President Trump seems to think so. The H-1B visa was intended to be used by foreigners wishing to work in the United States in "an occupation that requires theoretical and practical application of a body of highly specialized knowledge" and typically requires a bachelors' degree or higher. When President Bush signed the Immigration Act of 1990 creating the H-1B as we know it today, it established a quota of persons to be admitted and required that companies hiring such people fill out a Labor Condition Application, which showed that it was unusually hard to find such qualified individuals in the existing U. S. labor pool.
On the face of it, the H-1B visa sounds like a good idea. If we are going to allow immigration at all (a question that is more debatable now than it has been in the past), it would make sense to choose those immigrants who are more capable of contributing to the economy in employment sectors where there are presently shortages.
But there are always unintended consequences for any law, and lately there have been accusations that the H-1B system has been abused by companies simply wanting to hire cheaper foreign workers for jobs that they could fill with better-paid U. S. workers.
Evaluating the truth of that accusation is something I'm not personally prepared to do. But the current H-1B visas are allocated largely by lottery, plus a nominal fee of a few hundred dollars, and a recent article in the Los Angeles Times indicates that companies have been gaming the lottery system by putting in multiple applications for the same person or position. Authorities claim they have changed the rules to reduce such abuse. But clearly there is room for improvement in the way the H-1B visa is administered.
President Trump's solution to these problems is to raise the annual fee for an H-1B visa holder to at least $100,000, with a variety of more expensive visas for which the main qualification is that you're already rich and can pay a million dollars or more. Some statistics cited by the LA Times indicate that many H-1B visa holders may be earning as little as $60,000 a year, which is both an indication that the prevailing wages in the high-tech industry are not being paid as they should be for these visa holders, and that slapping a $100K surcharge on such visas will simply make most of them disappear, along with the current visa holders.

→ **Given records**

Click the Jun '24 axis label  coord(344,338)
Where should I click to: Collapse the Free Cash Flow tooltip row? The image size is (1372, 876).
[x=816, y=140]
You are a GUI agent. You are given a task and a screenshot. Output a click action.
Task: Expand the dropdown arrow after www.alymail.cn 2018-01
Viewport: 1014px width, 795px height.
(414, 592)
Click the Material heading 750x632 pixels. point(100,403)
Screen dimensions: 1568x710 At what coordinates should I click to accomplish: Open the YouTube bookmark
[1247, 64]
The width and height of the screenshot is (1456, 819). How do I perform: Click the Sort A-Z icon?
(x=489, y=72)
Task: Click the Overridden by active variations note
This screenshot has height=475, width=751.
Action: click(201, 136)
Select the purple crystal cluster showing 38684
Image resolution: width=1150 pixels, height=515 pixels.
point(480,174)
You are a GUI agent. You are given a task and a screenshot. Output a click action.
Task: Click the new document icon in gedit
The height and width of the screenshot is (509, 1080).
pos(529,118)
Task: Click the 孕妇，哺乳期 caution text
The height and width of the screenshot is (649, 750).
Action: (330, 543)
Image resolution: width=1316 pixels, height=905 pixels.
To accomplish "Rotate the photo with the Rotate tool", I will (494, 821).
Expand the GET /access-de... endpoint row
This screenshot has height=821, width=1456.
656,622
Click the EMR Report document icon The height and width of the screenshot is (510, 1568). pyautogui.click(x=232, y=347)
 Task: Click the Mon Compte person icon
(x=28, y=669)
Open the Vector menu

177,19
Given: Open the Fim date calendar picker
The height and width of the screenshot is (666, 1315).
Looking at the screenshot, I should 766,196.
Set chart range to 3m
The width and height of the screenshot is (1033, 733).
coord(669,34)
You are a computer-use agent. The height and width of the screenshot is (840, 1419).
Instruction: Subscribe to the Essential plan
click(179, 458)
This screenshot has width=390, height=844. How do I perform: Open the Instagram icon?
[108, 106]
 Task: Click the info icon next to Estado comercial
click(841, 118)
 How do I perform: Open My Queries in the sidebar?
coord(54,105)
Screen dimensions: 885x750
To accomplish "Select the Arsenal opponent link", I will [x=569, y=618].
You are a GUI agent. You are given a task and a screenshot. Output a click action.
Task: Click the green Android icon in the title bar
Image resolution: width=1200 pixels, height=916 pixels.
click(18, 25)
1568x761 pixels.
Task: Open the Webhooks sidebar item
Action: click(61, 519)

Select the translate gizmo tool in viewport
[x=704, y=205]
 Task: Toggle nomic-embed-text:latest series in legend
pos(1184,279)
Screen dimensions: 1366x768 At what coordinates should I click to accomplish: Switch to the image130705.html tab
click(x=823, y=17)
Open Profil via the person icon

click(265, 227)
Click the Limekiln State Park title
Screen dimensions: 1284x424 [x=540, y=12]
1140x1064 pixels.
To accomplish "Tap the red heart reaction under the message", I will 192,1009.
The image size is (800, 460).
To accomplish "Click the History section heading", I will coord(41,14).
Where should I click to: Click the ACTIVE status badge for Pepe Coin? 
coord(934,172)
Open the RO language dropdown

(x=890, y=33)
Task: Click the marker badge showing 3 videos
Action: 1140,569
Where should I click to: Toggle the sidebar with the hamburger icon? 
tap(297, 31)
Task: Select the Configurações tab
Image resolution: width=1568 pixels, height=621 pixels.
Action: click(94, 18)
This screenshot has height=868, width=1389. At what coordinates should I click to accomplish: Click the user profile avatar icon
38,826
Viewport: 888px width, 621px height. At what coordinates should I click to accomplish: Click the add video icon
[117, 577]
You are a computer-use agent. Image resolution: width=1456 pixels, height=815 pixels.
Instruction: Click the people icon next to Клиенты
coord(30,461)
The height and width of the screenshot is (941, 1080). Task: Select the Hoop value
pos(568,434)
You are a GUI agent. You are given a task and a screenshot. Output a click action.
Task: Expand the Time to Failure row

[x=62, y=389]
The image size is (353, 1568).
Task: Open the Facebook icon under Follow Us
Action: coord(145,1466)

→ **Exercise requirements**
1. Update the H-1B visa piece from "President Trump's solution" through "current visa holders.", replacing "surcharge" with "levy".
2. Retype the listing line for line, starting at its first line and ending at the line that contains "point(480,174)".

→ **Task-by-task outputs**
1.
President Trump's solution to these problems is to raise the annual fee for an H-1B visa holder to at least $100,000, with a variety of more expensive visas for which the main qualification is that you're already rich and can pay a million dollars or more. Some statistics cited by the LA Times indicate that many H-1B visa holders may be earning as little as $60,000 a year, which is both an indication that the prevailing wages in the high-tech industry are not being paid as they should be for these visa holders, and that slapping a $100K levy on such visas will simply make most of them disappear, along with the current visa holders.

2.
Click the Jun '24 axis label  coord(344,338)
Where should I click to: Collapse the Free Cash Flow tooltip row? The image size is (1372, 876).
[x=816, y=140]
You are a GUI agent. You are given a task and a screenshot. Output a click action.
Task: Expand the dropdown arrow after www.alymail.cn 2018-01
Viewport: 1014px width, 795px height.
(414, 592)
Click the Material heading 750x632 pixels. point(100,403)
Screen dimensions: 1568x710 At what coordinates should I click to accomplish: Open the YouTube bookmark
[1247, 64]
The width and height of the screenshot is (1456, 819). How do I perform: Click the Sort A-Z icon?
(x=489, y=72)
Task: Click the Overridden by active variations note
This screenshot has height=475, width=751.
Action: click(201, 136)
Select the purple crystal cluster showing 38684
Image resolution: width=1150 pixels, height=515 pixels.
point(480,174)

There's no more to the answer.